■ **Dataset extract**:
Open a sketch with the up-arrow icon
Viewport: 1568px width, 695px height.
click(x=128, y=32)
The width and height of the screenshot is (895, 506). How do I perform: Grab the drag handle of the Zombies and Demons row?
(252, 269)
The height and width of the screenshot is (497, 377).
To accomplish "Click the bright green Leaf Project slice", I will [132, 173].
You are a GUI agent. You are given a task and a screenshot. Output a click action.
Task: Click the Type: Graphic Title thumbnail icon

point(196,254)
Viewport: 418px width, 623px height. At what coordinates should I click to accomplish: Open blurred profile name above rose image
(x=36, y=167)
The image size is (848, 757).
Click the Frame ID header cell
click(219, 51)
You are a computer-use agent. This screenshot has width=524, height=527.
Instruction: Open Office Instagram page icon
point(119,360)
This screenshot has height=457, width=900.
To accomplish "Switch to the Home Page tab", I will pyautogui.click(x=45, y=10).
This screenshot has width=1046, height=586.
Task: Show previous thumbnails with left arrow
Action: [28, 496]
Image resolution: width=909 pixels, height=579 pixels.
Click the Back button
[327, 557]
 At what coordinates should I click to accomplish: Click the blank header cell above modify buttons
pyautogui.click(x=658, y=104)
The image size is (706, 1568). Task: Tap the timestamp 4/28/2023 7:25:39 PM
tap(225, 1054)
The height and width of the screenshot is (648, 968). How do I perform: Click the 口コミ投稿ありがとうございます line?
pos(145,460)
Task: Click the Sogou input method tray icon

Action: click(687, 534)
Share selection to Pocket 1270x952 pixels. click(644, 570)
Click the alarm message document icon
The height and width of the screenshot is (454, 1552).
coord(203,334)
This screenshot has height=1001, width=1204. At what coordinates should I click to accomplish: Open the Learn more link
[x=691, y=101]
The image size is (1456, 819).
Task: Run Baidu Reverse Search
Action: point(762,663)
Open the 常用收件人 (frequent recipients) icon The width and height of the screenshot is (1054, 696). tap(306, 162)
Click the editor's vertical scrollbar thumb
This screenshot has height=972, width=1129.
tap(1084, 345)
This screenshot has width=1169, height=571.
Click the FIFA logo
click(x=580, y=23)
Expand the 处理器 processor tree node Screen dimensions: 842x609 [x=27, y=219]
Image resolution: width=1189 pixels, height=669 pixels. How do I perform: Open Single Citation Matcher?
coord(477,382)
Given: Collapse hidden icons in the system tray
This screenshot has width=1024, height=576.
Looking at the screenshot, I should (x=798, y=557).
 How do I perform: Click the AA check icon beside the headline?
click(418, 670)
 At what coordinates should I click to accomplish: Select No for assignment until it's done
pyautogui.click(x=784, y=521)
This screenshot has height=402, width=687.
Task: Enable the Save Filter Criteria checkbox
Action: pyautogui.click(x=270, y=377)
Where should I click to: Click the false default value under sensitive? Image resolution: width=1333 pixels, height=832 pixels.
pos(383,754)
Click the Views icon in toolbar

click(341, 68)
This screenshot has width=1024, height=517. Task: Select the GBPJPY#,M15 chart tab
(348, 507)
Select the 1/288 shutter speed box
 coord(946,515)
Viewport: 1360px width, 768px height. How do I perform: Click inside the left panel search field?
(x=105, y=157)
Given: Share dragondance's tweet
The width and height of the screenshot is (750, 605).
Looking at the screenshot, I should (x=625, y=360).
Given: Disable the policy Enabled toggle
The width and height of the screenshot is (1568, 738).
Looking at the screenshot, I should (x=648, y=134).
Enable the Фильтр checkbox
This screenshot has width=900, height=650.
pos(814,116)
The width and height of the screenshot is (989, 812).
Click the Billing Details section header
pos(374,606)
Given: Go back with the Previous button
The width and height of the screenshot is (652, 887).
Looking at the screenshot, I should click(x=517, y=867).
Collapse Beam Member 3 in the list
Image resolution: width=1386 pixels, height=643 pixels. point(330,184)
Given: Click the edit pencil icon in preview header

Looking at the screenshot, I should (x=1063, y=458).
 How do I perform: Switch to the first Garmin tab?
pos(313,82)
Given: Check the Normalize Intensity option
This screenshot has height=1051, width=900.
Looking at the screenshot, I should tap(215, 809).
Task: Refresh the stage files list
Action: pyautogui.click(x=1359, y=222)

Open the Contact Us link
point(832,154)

■ **What the exercise asks**:
Give the records above as a JSON list of strings, one string per line with blank lines left out, beginning at the line that contains "The height and width of the screenshot is (648, 968)." and stopping after the line that contains "Looking at the screenshot, I should (x=648, y=134).".

■ **The completed task**:
[
  "The height and width of the screenshot is (648, 968). How do I perform: Click the 口コミ投稿ありがとうございます line?",
  "pos(145,460)",
  "Task: Click the Sogou input method tray icon",
  "Action: click(687, 534)",
  "Share selection to Pocket 1270x952 pixels. click(644, 570)",
  "Click the alarm message document icon",
  "The height and width of the screenshot is (454, 1552).",
  "coord(203,334)",
  "This screenshot has height=1001, width=1204. At what coordinates should I click to accomplish: Open the Learn more link",
  "[x=691, y=101]",
  "The image size is (1456, 819).",
  "Task: Run Baidu Reverse Search",
  "Action: point(762,663)",
  "Open the 常用收件人 (frequent recipients) icon The width and height of the screenshot is (1054, 696). tap(306, 162)",
  "Click the editor's vertical scrollbar thumb",
  "This screenshot has height=972, width=1129.",
  "tap(1084, 345)",
  "This screenshot has width=1169, height=571.",
  "Click the FIFA logo",
  "click(x=580, y=23)",
  "Expand the 处理器 processor tree node Screen dimensions: 842x609 [x=27, y=219]",
  "Image resolution: width=1189 pixels, height=669 pixels. How do I perform: Open Single Citation Matcher?",
  "coord(477,382)",
  "Given: Collapse hidden icons in the system tray",
  "This screenshot has width=1024, height=576.",
  "Looking at the screenshot, I should (x=798, y=557).",
  " How do I perform: Click the AA check icon beside the headline?",
  "click(418, 670)",
  " At what coordinates should I click to accomplish: Select No for assignment until it's done",
  "pyautogui.click(x=784, y=521)",
  "This screenshot has height=402, width=687.",
  "Task: Enable the Save Filter Criteria checkbox",
  "Action: pyautogui.click(x=270, y=377)",
  "Where should I click to: Click the false default value under sensitive? Image resolution: width=1333 pixels, height=832 pixels.",
  "pos(383,754)",
  "Click the Views icon in toolbar",
  "click(341, 68)",
  "This screenshot has width=1024, height=517. Task: Select the GBPJPY#,M15 chart tab",
  "(348, 507)",
  "Select the 1/288 shutter speed box",
  " coord(946,515)",
  "Viewport: 1360px width, 768px height. How do I perform: Click inside the left panel search field?",
  "(x=105, y=157)",
  "Given: Share dragondance's tweet",
  "The width and height of the screenshot is (750, 605).",
  "Looking at the screenshot, I should (x=625, y=360).",
  "Given: Disable the policy Enabled toggle",
  "The width and height of the screenshot is (1568, 738).",
  "Looking at the screenshot, I should (x=648, y=134)."
]